I know that you have to be completely drained from this ordeal. I don't know if we have to get the first part of our grief by keeping in mind that the person we loved is now out of pain so it is easier to let go or not.
but if you need to retrace things, try to go back to how you fest during those early posts, when you were both finding a soulmate apart from how either of you looked physically. No make-up, no gimmicks--just seeing the person through their thoughts. You finally meet, you marry--and you both have joy and happiness that neither of you would have had if you'd spent those years without each other.
People's physical bodies die; who we are, and whom we love doesn't. I was a teenager when my father died from his 4th heart attack at 47. Even then, when I would have given anything to have him alive, there was a voice that asked me "And if you had the power to bring him back--but only as he was, without being able to fix him--could you use it?" And as much as I hated it, the answer was no.

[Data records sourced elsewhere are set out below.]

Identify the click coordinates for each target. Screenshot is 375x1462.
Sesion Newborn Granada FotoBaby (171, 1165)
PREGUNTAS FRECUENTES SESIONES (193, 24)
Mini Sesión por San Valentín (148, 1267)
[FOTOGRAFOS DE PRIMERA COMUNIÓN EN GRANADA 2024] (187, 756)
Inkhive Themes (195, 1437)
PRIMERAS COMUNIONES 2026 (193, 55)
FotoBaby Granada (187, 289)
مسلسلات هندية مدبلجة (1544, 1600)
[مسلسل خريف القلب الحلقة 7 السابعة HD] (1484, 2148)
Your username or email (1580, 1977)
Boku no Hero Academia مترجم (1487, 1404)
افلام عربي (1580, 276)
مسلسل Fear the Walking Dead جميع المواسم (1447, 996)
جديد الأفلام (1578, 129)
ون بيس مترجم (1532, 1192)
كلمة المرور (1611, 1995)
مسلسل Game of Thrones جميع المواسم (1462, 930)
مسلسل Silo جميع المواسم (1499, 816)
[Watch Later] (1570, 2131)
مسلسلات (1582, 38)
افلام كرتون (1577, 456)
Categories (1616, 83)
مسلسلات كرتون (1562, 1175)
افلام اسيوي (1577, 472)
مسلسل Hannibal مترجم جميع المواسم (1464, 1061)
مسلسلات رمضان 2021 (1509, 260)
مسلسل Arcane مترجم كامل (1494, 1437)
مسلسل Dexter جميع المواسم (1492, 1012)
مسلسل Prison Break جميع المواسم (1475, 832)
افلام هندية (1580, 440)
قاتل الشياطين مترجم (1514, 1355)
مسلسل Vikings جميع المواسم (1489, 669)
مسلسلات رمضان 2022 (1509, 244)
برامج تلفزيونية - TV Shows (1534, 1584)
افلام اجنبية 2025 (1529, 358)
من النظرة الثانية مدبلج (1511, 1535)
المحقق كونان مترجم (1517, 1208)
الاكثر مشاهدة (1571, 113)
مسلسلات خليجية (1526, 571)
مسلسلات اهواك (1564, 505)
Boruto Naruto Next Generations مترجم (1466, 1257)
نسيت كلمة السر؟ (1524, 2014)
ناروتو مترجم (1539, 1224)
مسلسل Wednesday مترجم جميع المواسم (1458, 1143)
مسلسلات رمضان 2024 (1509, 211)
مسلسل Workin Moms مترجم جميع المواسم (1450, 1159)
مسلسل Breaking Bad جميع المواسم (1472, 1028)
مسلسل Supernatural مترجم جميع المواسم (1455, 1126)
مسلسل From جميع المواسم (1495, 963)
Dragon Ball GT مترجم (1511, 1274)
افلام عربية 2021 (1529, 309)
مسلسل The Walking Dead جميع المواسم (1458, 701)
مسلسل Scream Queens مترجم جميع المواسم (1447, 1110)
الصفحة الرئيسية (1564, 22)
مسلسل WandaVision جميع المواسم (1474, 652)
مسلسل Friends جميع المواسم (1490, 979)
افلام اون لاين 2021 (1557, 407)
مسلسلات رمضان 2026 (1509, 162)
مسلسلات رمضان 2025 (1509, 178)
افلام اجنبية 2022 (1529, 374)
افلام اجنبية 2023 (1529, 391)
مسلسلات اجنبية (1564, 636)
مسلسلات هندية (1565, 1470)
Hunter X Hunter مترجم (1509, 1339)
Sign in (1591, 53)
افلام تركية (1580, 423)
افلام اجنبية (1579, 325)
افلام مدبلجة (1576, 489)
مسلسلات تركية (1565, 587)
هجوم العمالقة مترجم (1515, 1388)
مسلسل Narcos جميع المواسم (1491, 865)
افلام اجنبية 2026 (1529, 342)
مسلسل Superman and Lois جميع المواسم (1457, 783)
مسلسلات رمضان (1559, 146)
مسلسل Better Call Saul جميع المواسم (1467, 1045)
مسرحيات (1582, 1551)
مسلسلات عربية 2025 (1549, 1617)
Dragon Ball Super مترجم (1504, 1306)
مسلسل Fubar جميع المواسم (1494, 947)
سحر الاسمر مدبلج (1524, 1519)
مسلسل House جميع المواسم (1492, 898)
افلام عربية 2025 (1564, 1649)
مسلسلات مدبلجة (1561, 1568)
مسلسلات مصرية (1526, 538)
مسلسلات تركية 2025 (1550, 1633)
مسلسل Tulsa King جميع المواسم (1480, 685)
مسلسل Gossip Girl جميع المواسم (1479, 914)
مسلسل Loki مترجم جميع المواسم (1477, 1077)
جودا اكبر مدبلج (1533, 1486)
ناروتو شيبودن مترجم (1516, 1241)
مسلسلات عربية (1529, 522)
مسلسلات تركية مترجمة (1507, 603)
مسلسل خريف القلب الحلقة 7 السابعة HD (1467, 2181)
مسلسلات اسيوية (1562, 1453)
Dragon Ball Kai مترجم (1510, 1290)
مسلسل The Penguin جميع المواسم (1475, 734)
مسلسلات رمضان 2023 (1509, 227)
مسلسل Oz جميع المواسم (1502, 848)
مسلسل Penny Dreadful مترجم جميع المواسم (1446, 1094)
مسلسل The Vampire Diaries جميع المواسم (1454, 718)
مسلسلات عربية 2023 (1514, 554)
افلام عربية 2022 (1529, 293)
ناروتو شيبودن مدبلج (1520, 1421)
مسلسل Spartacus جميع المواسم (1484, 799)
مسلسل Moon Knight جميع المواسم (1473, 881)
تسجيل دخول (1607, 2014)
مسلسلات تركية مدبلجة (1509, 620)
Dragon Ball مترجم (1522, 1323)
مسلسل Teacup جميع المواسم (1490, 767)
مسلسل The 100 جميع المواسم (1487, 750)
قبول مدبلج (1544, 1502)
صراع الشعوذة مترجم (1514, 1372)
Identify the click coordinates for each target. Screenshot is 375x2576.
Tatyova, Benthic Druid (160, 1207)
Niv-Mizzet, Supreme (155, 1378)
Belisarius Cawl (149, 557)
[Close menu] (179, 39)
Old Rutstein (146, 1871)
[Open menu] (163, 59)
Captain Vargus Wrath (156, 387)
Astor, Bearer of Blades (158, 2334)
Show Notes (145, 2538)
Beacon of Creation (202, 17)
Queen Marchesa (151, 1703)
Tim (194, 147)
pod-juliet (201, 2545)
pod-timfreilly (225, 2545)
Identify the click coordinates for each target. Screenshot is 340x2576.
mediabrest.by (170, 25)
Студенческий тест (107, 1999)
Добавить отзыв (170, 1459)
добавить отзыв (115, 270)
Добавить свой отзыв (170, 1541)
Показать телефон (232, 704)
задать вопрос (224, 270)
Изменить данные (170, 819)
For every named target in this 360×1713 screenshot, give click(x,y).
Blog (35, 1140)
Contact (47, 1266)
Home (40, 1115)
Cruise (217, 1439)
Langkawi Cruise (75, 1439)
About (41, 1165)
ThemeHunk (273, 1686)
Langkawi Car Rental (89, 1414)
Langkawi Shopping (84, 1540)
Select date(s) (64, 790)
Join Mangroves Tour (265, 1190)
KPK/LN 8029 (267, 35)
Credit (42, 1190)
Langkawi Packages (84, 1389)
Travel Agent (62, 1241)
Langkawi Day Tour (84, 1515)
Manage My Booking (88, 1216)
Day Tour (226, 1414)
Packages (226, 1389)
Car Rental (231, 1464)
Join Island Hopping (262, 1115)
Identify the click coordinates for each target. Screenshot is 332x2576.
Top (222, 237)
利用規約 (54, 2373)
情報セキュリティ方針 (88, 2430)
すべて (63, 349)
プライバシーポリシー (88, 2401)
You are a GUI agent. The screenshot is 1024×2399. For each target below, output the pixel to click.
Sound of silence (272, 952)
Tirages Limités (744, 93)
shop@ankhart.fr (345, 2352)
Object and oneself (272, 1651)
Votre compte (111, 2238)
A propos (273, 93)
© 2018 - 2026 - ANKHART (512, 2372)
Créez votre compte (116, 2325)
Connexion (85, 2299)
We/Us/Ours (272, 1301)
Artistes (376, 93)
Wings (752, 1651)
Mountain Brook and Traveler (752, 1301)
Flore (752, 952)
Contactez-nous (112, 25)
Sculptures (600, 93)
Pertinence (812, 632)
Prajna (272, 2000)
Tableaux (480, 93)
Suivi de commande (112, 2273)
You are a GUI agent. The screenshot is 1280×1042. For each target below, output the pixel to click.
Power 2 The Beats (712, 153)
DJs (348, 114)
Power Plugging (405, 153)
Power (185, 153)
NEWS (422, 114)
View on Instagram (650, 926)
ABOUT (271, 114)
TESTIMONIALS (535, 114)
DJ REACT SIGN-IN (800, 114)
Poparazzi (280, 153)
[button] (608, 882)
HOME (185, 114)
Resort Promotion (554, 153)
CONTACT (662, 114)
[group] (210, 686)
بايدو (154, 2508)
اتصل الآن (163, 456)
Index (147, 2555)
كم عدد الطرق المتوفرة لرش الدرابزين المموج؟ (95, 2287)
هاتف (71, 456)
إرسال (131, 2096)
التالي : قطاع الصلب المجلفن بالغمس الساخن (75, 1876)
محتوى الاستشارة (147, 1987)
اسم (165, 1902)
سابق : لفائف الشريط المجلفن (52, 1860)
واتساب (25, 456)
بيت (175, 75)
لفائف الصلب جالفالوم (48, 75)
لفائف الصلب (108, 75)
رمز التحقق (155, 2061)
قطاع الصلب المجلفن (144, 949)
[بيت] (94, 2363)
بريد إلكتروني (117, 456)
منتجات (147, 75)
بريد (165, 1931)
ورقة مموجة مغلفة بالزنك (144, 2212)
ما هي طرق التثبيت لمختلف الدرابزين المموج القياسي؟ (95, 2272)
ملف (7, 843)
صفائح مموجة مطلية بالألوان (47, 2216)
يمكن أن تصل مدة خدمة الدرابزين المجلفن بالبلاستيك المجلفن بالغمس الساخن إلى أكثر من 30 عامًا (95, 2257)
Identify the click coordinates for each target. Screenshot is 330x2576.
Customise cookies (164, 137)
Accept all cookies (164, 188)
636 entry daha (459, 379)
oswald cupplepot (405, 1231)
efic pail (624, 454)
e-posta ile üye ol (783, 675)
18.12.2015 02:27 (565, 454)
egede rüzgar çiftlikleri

A dear friend died suddenly--my sister-in-law and i both loved her--and what she showed my sil in dreams was that she was just dead--she wasn't gone. I had an anniversary card from her drop out from my cookbooks 2 years ago a few days before our anniversary.
When my paternal Grandpa died, he gave me a final gift. I had been suddenly surounded by love, and it was the love I'd had from him all my life. I got the call telling me that he had died 150 miles away from me about 10 minutes later. I wasn't afraid of death after that because he'd shown me that we survive. (His death was years before my friend's...it was just that her message was in words. My sister-in-law needed those words; i didn't.)
When you think of her with love, she'll know it. And here's one that might not be in the current customs, but despite the 3 days legal mourning that seems to put an end to our grief as far as the business world is concerned, no one else expects that of you. At least in Victorian times you could wear mourning or a black armband and everyone knew that you were grieving and cut you some slack. You are allowed to be angry she got ill; anger and anything else you feel right now is valid. So is numbness; even when you know that someone is going to die, it doesn't lessen the shock. Just because it sin't a surprise doesn't prevent the shock of it actually happening.
My Grandma dreamed she was at a huge party, with everyone she knew and loved who had gone before she did. After awhile, she realized that the room was too big and the colors too magnificent to be anywhere but Heaven. When she woke up the next morning in her worn-out 100+ year old body she wasn't exactly thrilled about it. but while the dream relieved her fear that the reason she had lived so long was because she wasn't going to make it into Heaven, it made me see how few the ties were that were holding her here on Earth compared to all the people waiting for her in Heaven. My mother, older sister and I were all with her and had a final chance to tell her how much we loved her and how much she had meant to us our whole lives. We told her we'd be there for each other and it was okay to let go and go back to her party. And she was gone with in an hour.
Your love for her still has a place to go--send it to her. And her love for you now is free from pain, but just as strong.
Hugs,prayers for strength, and the knowledge another soul heard you tonight.